Mais dans les frais effectivement pris en charge par l’Assemblée, une ambiguïté perdure pour ce qui est de la manière de les prendre en charge, comme le fait remarquer un article du blog de Mediapart. En listant ainsi les dépenses des frais de mandat, il est mentionné qu’elles peuvent être remboursées, réglées directement par l’Assemblée nationale et faire l’objet d’avances. Or comme l’AMFM est bien une avance, les dépenses directement prises en charge par l’Assemblée ou par la suite remboursées pourraient très bien être une extension du paiement des frais. « Autrement dit, formellement, le montant de l’IRFM et celui de l’AMFM sont les mêmes ; mais substantiellement, un député peut imputer beaucoup plus de frais avec « son » AMFM, dès lors qu’un certain nombre d’entre eux sont directement assumés par l’Assemblée nationale ou remboursés sur justificatifs. »

François de Rugy estime que la question des justificatifs est « un faux débat », alors même que c’est ce qui est attendu de tous les employés.

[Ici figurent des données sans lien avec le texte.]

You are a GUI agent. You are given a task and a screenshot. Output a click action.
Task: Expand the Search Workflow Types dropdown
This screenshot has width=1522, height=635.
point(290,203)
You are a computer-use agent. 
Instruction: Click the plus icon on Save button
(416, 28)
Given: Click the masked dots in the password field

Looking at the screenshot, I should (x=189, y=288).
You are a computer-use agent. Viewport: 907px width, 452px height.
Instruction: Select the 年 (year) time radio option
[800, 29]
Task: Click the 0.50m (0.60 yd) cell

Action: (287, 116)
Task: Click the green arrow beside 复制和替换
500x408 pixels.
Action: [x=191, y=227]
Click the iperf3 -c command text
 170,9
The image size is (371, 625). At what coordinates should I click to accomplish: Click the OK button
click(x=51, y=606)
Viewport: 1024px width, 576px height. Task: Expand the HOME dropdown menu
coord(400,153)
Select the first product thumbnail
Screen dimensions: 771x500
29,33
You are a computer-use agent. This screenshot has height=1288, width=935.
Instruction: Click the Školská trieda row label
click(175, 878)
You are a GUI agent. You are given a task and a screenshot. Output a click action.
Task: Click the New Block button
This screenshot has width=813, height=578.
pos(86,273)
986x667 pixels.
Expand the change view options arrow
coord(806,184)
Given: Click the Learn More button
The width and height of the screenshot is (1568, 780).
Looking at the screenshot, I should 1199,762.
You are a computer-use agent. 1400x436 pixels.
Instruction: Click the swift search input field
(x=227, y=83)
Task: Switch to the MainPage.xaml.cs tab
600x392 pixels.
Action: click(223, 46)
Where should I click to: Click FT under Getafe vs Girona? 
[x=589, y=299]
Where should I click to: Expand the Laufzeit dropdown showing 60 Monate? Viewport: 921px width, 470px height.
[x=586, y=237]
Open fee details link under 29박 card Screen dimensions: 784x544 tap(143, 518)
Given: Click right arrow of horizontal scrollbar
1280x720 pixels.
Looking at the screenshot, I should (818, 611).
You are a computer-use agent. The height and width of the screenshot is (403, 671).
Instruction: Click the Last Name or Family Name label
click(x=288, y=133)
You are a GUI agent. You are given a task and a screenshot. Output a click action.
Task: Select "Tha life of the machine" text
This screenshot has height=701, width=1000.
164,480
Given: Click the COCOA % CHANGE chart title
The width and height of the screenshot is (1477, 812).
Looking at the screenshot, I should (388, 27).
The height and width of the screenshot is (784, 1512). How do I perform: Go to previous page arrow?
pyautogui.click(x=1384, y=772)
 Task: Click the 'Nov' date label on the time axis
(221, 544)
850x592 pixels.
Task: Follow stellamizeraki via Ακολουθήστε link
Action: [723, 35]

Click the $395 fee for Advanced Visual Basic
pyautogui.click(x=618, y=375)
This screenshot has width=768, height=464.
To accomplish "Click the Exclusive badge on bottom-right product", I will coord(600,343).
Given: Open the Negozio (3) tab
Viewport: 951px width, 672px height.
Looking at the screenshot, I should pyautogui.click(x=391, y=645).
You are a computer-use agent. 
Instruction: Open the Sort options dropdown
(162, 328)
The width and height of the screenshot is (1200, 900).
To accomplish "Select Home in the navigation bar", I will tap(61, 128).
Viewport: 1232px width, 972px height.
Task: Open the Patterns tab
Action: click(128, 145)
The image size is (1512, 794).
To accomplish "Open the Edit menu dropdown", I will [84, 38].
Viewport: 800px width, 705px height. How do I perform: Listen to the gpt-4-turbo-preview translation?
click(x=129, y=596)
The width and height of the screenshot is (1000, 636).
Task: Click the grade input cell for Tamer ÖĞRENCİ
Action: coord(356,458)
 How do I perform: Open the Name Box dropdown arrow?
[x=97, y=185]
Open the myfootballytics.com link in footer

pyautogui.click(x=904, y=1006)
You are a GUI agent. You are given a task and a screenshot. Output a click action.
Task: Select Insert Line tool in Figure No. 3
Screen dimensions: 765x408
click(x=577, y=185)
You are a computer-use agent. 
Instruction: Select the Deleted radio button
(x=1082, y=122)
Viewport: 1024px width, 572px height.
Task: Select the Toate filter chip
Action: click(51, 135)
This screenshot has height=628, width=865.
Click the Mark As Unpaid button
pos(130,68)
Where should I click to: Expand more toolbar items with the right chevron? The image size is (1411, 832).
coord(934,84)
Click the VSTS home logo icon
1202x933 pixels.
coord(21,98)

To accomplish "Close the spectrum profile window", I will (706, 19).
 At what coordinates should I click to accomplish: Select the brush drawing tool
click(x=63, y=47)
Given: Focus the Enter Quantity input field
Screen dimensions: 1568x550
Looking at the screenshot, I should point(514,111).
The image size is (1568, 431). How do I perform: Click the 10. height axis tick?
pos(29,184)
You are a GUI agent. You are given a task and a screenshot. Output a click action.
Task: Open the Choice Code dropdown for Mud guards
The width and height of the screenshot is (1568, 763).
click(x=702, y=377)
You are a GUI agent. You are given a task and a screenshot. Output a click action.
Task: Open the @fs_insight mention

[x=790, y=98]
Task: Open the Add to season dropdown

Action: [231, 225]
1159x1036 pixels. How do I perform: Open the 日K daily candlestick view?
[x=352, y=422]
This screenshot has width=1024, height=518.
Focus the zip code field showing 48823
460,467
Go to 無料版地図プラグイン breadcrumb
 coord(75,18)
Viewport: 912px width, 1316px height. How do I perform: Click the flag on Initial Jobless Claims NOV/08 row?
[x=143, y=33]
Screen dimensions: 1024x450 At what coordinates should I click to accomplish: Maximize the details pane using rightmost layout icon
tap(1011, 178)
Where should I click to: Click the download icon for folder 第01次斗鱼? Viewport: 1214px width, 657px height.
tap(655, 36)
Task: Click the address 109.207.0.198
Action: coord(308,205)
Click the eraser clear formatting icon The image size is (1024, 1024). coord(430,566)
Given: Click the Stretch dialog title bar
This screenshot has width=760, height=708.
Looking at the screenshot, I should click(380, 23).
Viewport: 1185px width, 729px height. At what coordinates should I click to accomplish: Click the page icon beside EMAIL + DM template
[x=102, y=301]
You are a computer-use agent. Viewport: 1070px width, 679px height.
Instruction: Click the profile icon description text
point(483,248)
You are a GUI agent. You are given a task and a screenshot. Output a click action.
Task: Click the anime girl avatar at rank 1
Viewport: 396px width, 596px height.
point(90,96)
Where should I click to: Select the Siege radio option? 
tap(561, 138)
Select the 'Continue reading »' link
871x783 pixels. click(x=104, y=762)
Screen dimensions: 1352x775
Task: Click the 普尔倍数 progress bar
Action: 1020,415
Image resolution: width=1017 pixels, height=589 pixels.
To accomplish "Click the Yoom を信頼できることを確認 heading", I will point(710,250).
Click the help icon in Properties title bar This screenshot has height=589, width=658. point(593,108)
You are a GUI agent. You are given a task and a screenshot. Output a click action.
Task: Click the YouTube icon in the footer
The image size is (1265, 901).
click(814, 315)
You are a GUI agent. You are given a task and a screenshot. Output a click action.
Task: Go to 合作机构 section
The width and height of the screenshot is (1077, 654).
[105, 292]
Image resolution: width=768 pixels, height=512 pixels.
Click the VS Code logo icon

Sauf que pour lui : «  Ce n’est pas comparable avec un salarié d’une entreprise. En revanche, c’est comparable avec une profession libérale, et là, nous appliquons des règles qui sont même plus strictes.  ». Alors que cette réforme n’est qu’une parade pour assurer le service après-vente du programme Macron en surfant sur le ras-le-bol face au traitement des députés, et pour ainsi formaliser et officialiser un non-contrôle des dépenses de l’argent des caisses publics. Durant la campagne présidentielle, en pleine affaire du PenelopeGate, Philippe Poutou avait avancé l’idée (au combien saugrenue pour les macronistes !) que les députés et tous les élus et fonctionnaires soient élus, mandatés et révocables, avec comme rémunération celle d’un salaire moyen, c’est à dire 1800€. On en est loin.